How many dull presentations have you been to where the presenter simply reads bullet points off slides?

FrobSoft Express 2.0 is:

  • up to 5% faster
  • supports Windows
  • XML enabled!

I’m giving a talk about libguestfs on 18th March and I hate reading out slides to people as much as I hate listening to presenters reading out slides to me. In every talk I’ve given in the last few years I have tried to keep my notes separate (written on paper in front of me, or memorized) from what is on the slides. Presentation software, such as the mighty, all-pervasive OpenOffice, doesn’t make this easy. Nor does it make it easy to demonstrate software in the middle of your talk. You end up having to switch away to another virtual desktop, where (hopefully) you’ve remembered to set up some xterms “su”‘d to root and “cd”‘d into the right directory. I usually need several virtual desktops set up like this so I can demonstrate different parts of the software, so I’m standing in front of an audience using [Alt][←] and [Alt][→] while I hastily try to remember which virtual desktop has the next stage of the talk.

Enough!

Introducing “Tech Talk”. Actually, Tech Talk is too generic in Google, so we brainstormed adding extra words on the end until it became unique: Introducing “Tech Talk Platinum Supreme Edition!” (Tech Talk PSE).

The concept is simple. You create a directory and drop a mixture of HTML files and shell scripts in there:

$ ls
10-hello.html
20-shell.sh
30-goodbye.html
$ techtalk-pse

When Tech Talk PSE runs, it sorts the files numerically, and then displays the HTML ones (using Mozilla embedding) as slides and runs the shell script ones. Next and previous keys move through the slides, ensuring that your demonstrations [the shell scripts] run automatically at the right place in the talk.
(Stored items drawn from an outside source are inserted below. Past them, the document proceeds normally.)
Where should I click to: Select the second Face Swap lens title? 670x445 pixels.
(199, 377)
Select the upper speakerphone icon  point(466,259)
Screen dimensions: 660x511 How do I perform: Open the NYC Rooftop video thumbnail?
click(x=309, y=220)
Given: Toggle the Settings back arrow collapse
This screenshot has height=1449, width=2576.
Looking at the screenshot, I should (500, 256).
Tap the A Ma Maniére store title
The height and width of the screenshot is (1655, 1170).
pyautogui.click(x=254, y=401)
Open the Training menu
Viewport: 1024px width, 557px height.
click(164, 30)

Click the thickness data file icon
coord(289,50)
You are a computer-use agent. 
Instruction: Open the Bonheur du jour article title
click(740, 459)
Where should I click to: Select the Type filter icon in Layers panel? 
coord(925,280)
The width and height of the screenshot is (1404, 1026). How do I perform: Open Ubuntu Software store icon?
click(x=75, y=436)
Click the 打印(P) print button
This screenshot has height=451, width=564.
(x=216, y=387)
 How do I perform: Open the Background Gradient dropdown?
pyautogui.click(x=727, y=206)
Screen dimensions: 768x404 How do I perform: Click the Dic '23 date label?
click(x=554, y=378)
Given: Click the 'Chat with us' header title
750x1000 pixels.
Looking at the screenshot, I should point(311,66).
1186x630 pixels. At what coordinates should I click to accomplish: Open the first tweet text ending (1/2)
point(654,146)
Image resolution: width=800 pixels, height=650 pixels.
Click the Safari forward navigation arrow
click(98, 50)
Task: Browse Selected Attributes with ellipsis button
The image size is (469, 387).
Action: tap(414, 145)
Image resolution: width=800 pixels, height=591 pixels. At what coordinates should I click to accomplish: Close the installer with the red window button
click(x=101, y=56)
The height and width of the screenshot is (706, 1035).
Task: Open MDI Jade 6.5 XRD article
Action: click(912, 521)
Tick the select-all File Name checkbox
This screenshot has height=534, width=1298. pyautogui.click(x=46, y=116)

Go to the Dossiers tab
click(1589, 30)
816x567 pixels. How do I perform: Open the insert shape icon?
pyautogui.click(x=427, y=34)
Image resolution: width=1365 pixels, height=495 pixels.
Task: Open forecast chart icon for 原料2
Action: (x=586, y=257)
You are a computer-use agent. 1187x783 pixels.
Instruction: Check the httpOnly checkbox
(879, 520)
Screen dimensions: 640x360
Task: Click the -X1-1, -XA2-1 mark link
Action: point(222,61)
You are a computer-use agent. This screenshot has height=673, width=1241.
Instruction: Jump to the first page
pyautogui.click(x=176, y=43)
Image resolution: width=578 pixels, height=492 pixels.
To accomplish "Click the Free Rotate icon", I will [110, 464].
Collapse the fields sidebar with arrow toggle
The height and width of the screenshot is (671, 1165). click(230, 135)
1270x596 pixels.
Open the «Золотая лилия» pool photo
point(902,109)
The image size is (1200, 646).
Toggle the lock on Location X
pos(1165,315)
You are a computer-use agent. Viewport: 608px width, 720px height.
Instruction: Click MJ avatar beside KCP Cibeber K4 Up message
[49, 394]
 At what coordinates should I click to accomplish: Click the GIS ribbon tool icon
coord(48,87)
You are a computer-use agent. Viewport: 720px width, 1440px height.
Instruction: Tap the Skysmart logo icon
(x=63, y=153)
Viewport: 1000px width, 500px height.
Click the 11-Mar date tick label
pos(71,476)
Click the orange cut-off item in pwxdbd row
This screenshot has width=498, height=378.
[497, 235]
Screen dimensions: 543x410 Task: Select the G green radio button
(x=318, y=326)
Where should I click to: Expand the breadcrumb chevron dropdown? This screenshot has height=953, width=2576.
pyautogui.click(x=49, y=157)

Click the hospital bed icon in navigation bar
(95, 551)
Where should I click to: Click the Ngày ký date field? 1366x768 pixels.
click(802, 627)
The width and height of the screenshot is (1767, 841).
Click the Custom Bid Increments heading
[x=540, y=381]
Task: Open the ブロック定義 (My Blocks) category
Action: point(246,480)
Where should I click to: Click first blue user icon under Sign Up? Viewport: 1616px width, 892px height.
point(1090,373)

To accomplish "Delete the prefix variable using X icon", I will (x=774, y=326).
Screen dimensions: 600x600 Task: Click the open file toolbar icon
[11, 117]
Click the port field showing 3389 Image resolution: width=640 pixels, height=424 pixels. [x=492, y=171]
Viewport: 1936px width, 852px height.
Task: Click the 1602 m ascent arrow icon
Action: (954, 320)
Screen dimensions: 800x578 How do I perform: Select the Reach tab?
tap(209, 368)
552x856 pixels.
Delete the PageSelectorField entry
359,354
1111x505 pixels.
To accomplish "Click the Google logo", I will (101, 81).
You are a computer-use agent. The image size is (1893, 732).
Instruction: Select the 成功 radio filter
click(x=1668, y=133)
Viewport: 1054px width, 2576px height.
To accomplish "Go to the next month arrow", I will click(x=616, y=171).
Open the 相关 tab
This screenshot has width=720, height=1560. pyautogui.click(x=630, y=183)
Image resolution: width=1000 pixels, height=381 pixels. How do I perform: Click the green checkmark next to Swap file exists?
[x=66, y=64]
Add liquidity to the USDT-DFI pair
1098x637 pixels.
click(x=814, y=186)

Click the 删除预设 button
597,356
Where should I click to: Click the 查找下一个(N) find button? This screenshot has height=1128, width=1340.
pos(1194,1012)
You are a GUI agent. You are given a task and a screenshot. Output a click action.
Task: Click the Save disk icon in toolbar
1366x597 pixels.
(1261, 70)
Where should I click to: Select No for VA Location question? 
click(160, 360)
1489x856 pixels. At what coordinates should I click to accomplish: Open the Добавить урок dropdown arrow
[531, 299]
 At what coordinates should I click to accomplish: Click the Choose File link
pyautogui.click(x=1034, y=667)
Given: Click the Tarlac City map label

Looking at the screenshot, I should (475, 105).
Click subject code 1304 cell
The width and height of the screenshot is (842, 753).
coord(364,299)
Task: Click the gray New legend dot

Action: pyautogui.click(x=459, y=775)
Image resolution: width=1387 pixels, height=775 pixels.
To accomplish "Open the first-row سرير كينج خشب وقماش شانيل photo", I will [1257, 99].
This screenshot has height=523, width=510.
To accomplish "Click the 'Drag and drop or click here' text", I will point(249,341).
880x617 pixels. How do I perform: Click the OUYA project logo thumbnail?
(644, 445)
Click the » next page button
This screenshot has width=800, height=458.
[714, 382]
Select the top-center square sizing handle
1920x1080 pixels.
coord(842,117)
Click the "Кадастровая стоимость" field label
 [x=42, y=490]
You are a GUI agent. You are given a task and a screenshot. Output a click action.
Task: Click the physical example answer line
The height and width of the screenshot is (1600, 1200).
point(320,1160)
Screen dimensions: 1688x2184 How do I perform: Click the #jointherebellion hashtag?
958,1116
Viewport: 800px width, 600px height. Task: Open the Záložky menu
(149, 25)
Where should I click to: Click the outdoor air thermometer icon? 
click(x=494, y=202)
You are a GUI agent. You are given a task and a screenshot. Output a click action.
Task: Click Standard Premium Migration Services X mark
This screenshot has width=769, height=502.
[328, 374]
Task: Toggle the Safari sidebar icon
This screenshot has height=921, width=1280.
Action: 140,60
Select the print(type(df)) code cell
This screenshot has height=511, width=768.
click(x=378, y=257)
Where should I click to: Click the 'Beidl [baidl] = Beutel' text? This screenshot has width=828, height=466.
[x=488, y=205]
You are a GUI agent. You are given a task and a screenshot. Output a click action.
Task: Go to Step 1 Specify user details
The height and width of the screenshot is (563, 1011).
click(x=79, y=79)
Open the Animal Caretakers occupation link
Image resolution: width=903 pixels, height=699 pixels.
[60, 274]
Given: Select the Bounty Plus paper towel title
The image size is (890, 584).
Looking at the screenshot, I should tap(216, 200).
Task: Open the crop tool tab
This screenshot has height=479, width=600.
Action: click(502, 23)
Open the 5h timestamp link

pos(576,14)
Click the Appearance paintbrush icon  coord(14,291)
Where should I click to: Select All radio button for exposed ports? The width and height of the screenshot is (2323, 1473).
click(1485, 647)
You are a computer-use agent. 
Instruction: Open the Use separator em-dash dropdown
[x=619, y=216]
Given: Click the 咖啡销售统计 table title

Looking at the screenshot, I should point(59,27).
Only files matching ^\d+(-.*)\.(html|sh)$ are considered, everything else is ignored. So you can style your HTML using stylesheets, include READMEs and Makefiles, and move common shell functionality into sourced shell files:

#!/bin/bash -
# Source common functions and variables.
source functions
# Pre-populate the shell history.
cat > $HISTFILE <<EOF
guestfish -a vm.img
EOF
# Open gnome-terminal.
exec $TERMINAL --geometry=+100+100

Tech Talk PSE itself doesn’t have to deal with rendering, which is pushed off to a browser, making it far more flexible, powerful and simpler than existing presentation software. This means you can show figures or play video in your presentation, or use Javascript to make your slides resolution-independent or to add animations. Additionally you can use any existing tool you want to write HTML. (If you’re like me, that tool will be emacs.)

You’ll be able to download Tech Talk PSE after my talk in two weeks time, or get early previews from my git repository. Requirements are Perl, Perl Gtk2 and Gtk2::MozEmbed.